Correspondence: G Zaboli, Department of Clinical Neuroscience, Karolinska Institute, Karolinska Hospital, CMM L8:01, 17 176 Stockholm, Sweden. Tel: +46 (8) 517 74 602; Fax: +46 (8) 517 76 180; E-mail: ghazal.zaboli@ki.se

Received 29 July 2005; Revised 16 November 2005; Accepted 18 January 2006; Published online 22 February 2006.

Abstract

Alterations in the serotonin (5-HT) system have been related to impulsive aggression and suicidal behavior, common features of the borderline personality disorder (BPD). Tryptophan hydroxylase (TPH) is the rate-limiting enzyme in 5-HT biosynthesis. Two isoforms are known, TPH-1 and TPH-2. TPH-1 has been correlated to various psychiatric and behavioral disorders by gene polymorphism association studies. We aimed to determine whether specific TPH-1 haplotypes associate with BPD. A case–control design was employed. The control group included 98 women without psychiatric history. In all, 95 patients were included, all Caucasian women with a BPD diagnosis who had attempted suicide at least twice during their lifetime. Exclusion criteria were: (i) substance dependence; (ii) dementia or other irreversible organic brain syndromes; (iii) psychotic disorders or major depressive illness with melancholic features; (iv) life-threatening eating disorders.
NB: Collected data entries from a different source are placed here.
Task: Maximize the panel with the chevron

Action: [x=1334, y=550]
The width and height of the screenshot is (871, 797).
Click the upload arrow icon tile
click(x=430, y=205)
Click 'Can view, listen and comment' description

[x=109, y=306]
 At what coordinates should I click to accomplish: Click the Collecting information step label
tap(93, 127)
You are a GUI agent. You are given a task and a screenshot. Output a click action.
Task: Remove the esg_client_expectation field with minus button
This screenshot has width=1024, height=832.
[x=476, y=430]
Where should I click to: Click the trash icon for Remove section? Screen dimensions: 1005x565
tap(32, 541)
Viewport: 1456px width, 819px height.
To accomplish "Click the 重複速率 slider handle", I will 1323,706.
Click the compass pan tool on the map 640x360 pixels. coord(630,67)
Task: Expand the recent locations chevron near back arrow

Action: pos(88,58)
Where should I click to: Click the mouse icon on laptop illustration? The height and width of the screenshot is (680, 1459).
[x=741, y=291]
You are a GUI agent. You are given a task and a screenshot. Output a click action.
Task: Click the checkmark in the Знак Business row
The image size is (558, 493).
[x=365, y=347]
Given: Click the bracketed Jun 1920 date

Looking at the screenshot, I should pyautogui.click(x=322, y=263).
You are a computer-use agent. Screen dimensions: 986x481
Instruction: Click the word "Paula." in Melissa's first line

Six single-nucleotide polymorphisms (SNPs) were found at significant linkage disequilibrium across 23 kb of the TPH-1 gene in both patients and controls, suggesting a haplotype block structure. While no individual SNP showed association, several haplotypes associated with the BPD group. In particular, one six-SNP haplotype was absent from the control group while representing about one-quarter of all haplotypes in the BPD group (corrected P10^-5). A 'sliding window' analysis attributed the strongest disease association to haplotype configurations located between the gene promoter and intron 3. We conclude that TPH-1 associates with BPD in suicidal women. Our data support the expectation that haplotype analysis is superior to single locus analysis in gene–disease, case–control association studies.